[Oberon] Negative integer literals in Oberon

Joerg joerg.straube at iaeth.ch
Sat May 2 13:59:00 CEST 2020


Let’s assume we are on a 64bit CPU and we have two integer types: INTEGER (32bit) and LONGINT (64bit)

In my point of view, you would need two value cast operators H and L to cover those cases.

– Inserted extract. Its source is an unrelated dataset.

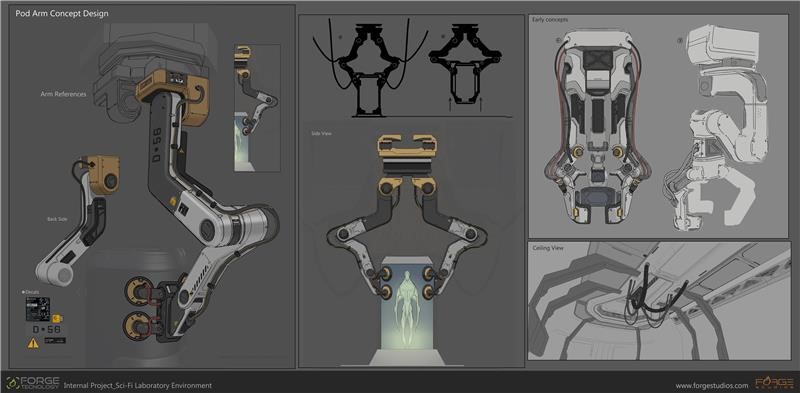Image resolution: width=800 pixels, height=393 pixels.
Task: Click the Internal Project_Sci-Fi Laboratory Environment text
Action: pos(138,385)
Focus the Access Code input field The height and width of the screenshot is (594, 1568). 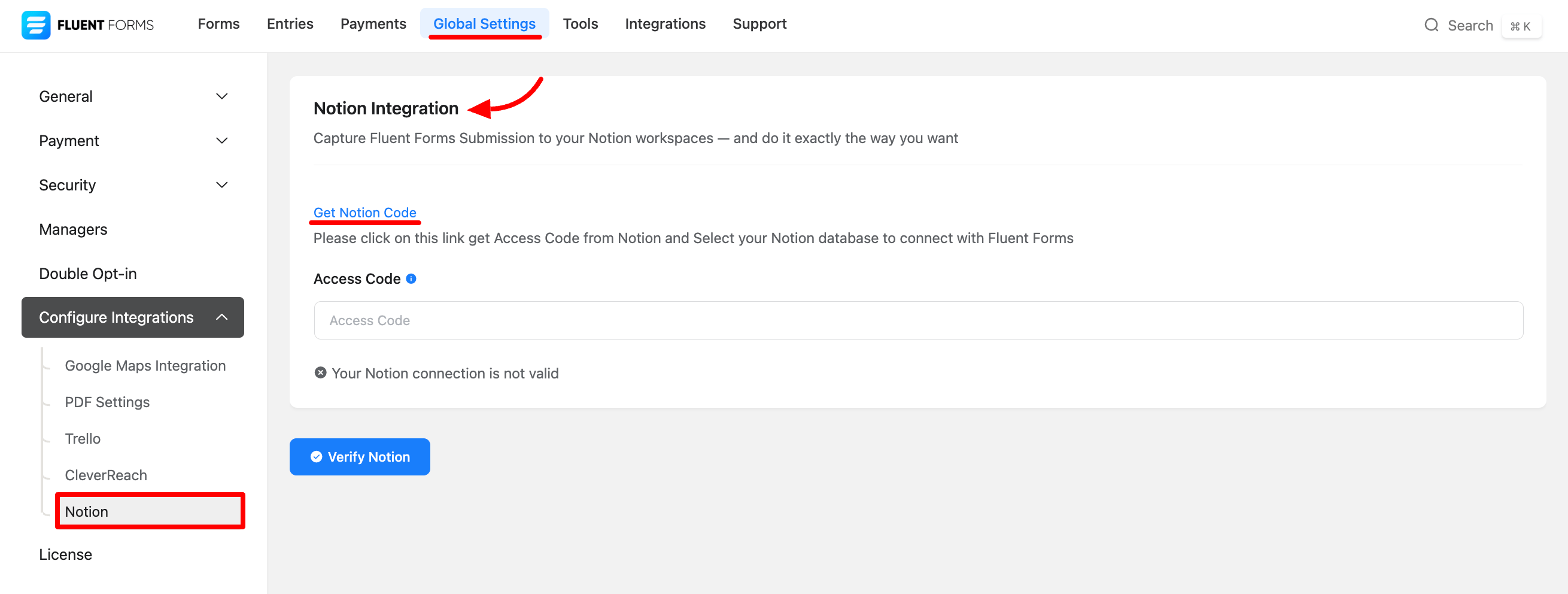[918, 320]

But in additiion to the H and L thingy, the compiler might make a difference between
SHORT(long) and

SHORT could generate a runtime error.
SYSTEM.VAL most probably not as it is low level and most compilers implement this just as
   long MOD 100000000L


> Am 01.05.2020 um 18:46 schrieb dave at brownsmeet.com:
> Hi Oleg,
> Re 1 - Personally I really dislike '90909090H - 100000000H' because it is more confusing to read than the alternatives.
> Instead of SYSTEM.VAL(INTEGER, 90909090H) you may prefer SHORT(90909090H). It's a bit more concise, avoids the dependency on SYSTEM, and works whatever the 32 bit integer type is called (i.e. INTEGER or LONGINT).
> (If you are adding support for LONGINT then you will almost certainly be adding support for SHORT() and LONG()).
> ---
> Re 2 - Yes, this fixes 32 bit hex literals. But it doesn't fix 16 or 8 bit hex literals. I think these should be considered too. It's also difficult to explain the use of the H vs L suffix - the description in the component pascal documentation is correct but very confusing.
> ---
> Re 3 - Yes, in this case (assuming you have added support for 64 bit integers) all arithmetic is 64 bit, and assignments to smaller int variables are simply clipped at the time they are stored. You don't need SHORT() or LONG().
> If you do this I'd like to see a compilation option to do range checking at run time on every store to < 64 bits.
> ---
> Re 4 - Oberon already has casting under another name (type guard) for extended types - with the type name in  brackets following the variable name. Maybe keep the syntax similar.
> -- Dave.
>> On 2020-05-01 11:26, Oleg N. Cher wrote:
>> Dear Dave,
>> After all, the question: is the literal 90909090H considered 64-bit
>> unsigned or 32-bit signed? We have four solutions:
>> 1. Consider it as a 64-bit literal, by context. And if we need to
>> declare it as a 32-bit literal, we'll write it like this:
>>  myint := 90909090H - 100000000H;
>> If we don't like writing code this way, we'll write it differently:
>>  myint := SYSTEM.VAL(INTEGER, 90909090H);
>> , quite in the spirit of the Oberon paradigm. So, Artur, this is what
>> I suggest you do in your compiler.
>> 2. Consider it as a 32-bit literal. And for 64-bit use the postfix
>> modifier like 0FFFFFFFFL, as in Component Pascal. Ofront+ also
>> implements this option (in -C mode).
>> 3. Pretend that we have all integer literals of the same size. In this
>> case, all the hexadecimal digits allowed as a bitfield value of the
>> literal. This way is implemented in most Oberon-07 compilers, which is
>> justified by the lack of integer arithmetic of different bits in them.
>> (BYTE is a non-arithmeric type in Oberon-07, and its size does not
>> used in operations, always casted to INTEGER).
>> 4. Explicitly specifying the constant type, as there was in Turbo Pascal:
>> CONST MyConst = INTEGER(90909090H);
>> As in Active Oberon, Delphi and Turbo Pascal. But then it is necessary
>> to allow the same (note, non-system) casting in expressions - and
>> rushed.
>> I would suggest two ways. The non-system way:
>>  CONST MyConst = 90909090H - 100000000H;
>> This will be our payment for the fact that there are no unsigned types
>> in Oberon. This is a simplification that I think is very useful, but
>> has a cost. So now we have all integer constants as signed numbers.
>> And the system way. Ofront+ supports:
>>  myint := SYSTEM.VAL(INTEGER, 90909090H);
>> And in constants too:
>>  CONST MyConst = SYSTEM.VAL(INTEGER, 90909090H);
>> The disadvantage here is the compatibility problem, because old
>> sources may contain literals that rely on the size of 32 bits. But
>> this is mitigated by the fact that Ofront+ supports 5 Oberon dialects,
>> and we can choose any of it at our discretion.